Ovaïa prit place à côté d'elle. Elle lui adressa un sourire en déclarant sur un ton plus doux :
— C'est moi qui suis désolée d'avoir été abrupte. Je te remercie au contraire, mais je suis étonnée, tu as un enfant ?
— J'ai accouché il y a trois semaines, avant terme. Il n'a pas survécu. Depuis j'ai des montées de lait régulières, et quand votre fils a pleuré tout à l'heure...

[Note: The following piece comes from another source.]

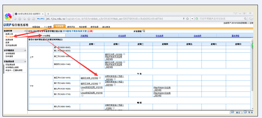This screenshot has width=262, height=118.
Task: Switch to the 方案课程 tab
Action: 84,36
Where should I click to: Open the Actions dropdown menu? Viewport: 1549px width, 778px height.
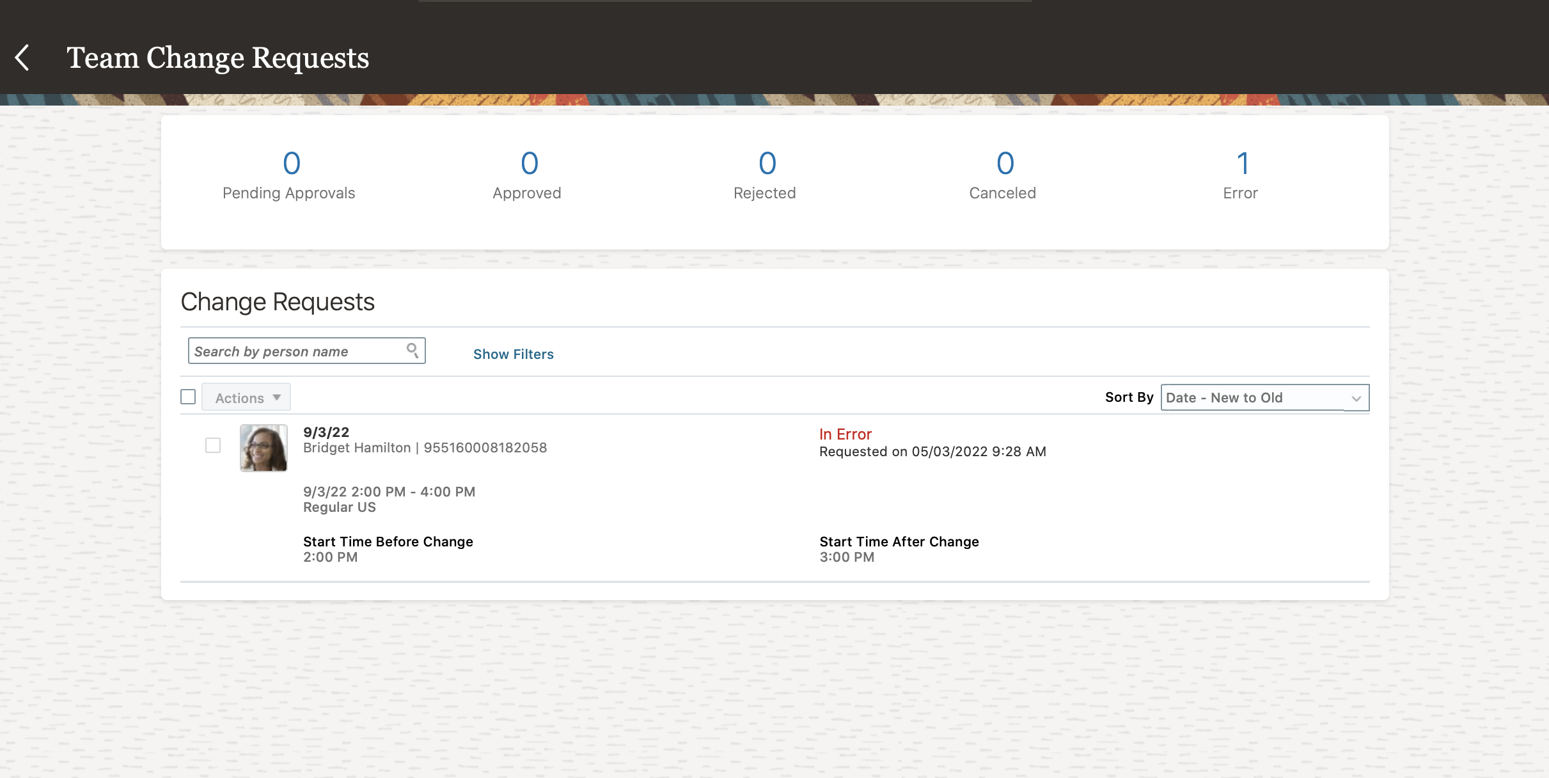click(x=246, y=397)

Ovaïa la coupa et assura :
— Tu as très bien fait.
Elle fixa le bébé qui tétait avec ardeur. Subitement, la jeune mère se sentait rassurée que la servante le nourrisse. Depuis la naissance de l'enfant, sa plus grande crainte était de perdre son lait. Avec Meéli, la providence lui offrait une alternative si cela arrivait. Elle décida :
— Tu vas rester avec moi désormais, si cela te convient bien sûr.
— J'en serais très honorée, mais... Dame Evalane ? Je suis au service de la maison d'Ikryl.
Ovaïa balaya l'argument :
— Je parlerai avec Milady.
Le bébé lâcha le sein de la servante. Il sourit et s'étira en bâillant. Ovaïa décida :
— Je vais m'occuper de mon fils à présent. Va prendre quelque repos.
Meéli obéit. Ovaïa s'occupa de son bébé, avec à l'esprit une sérénité qu'elle n'avait plus ressentie depuis des mois.